Assume a non-linear regression model \begin{align} \mathbb E[y \lvert x] &= m(x,\theta) \\ y &= m(x,\theta) + \varepsilon, \end{align} with $\varepsilon := y - m(x,\theta)$.
I heard someone say that
OLS always estimates consistently the partial derivatives of the non-linear conditional expectation function evaluated (the partial derivatives) at the expected values of the regressors.
Can some please demonstrate this property?
WARNING: The results claimed in this post are of contested validity (by the writer himself. When the fog clears I will report back)

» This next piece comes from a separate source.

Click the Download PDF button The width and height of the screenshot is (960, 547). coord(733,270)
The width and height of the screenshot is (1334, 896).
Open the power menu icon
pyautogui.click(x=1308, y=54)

Ok. It's a bit long to include the whole proof here, so I will just sketch:
Apply a first-order Taylor expansion around some, initially arbitrary point, $x_0$,
$$y = m(x_0) + [x-x_0]'\nabla m(x_0,\theta) + R_1 + \epsilon.$$
where $R_1$ is the Taylor remainder. Set $$b_0 = m(x_0),\; b = \nabla m(x_0,\theta),\;\beta = (b_o, b)' $$
$$\tilde x = x-x_0,\; u = R_1 + \epsilon$$ and revert to matrix notation
$$\mathbf y = \tilde X \beta + \mathbf u.$$
So what the OLS will attempt to estimate is the gradient of the conditional expectation function, evaluated at some point $x_0$, and the constant term will attempt to estimate the CEF evaluated at that point $x_0$.
The OLS will be
$$\hat \beta = \beta + (\tilde X'\tilde X)^{-1}\tilde X'u \implies \hat \beta - \beta = (\tilde X'\tilde X)^{-1}\tilde X'(\epsilon + R_1)$$
Since $\epsilon$ is by construction the conditional expectation function error, at the limit we will be left with
$$\text{plim}(\hat \beta - \beta) =E(\tilde x\tilde x')\cdot E(\tilde x\cdot R_1)$$
Now, $R_1$ will depend on the choice of $x_0$. Since $R_1$ represents the inaccuracy of the linear approximation, a natural thought is "what center of expansion minimizes the expected square Taylor remainder $E(R_1^2)$?" So that the linear approximation is deemed "best" under a criterion that mimics "Mean squared error", which is a well-known and widely used optimality criterion as regards deviations in general?
If one follows this path, one will find that setting $x_0 = E(x)$ minimizes $E(R_1^2)$ if the gradient of the CEF is estimated by OLS. Moreover, one finds that in such a case, $E(\tilde x\cdot R_1) = 0$. QED
Implementing this in practice means centering the regressors on their sample mean, while leaving the dependent variable uncentered.
@alecos papadopoulous
The very last statement of your sketch of proof seems a little bit too optmistic. I really do not understand how you can proove that $E[\tilde{x}R_1]=0$.
A majorization of $E[\tilde{x}R_1]$ can be founded if for instance some upper bound to the modulus of the second derivative of $E[Y|X=x]$ is known (see for instance Bera 1984 criticizing a well known paper by white 1980 in International Economic Review), but I do not understand how a general result oabout asymptotic consistency of the OLS estimator towards the derivative of the conditional expectation at some point can be founded.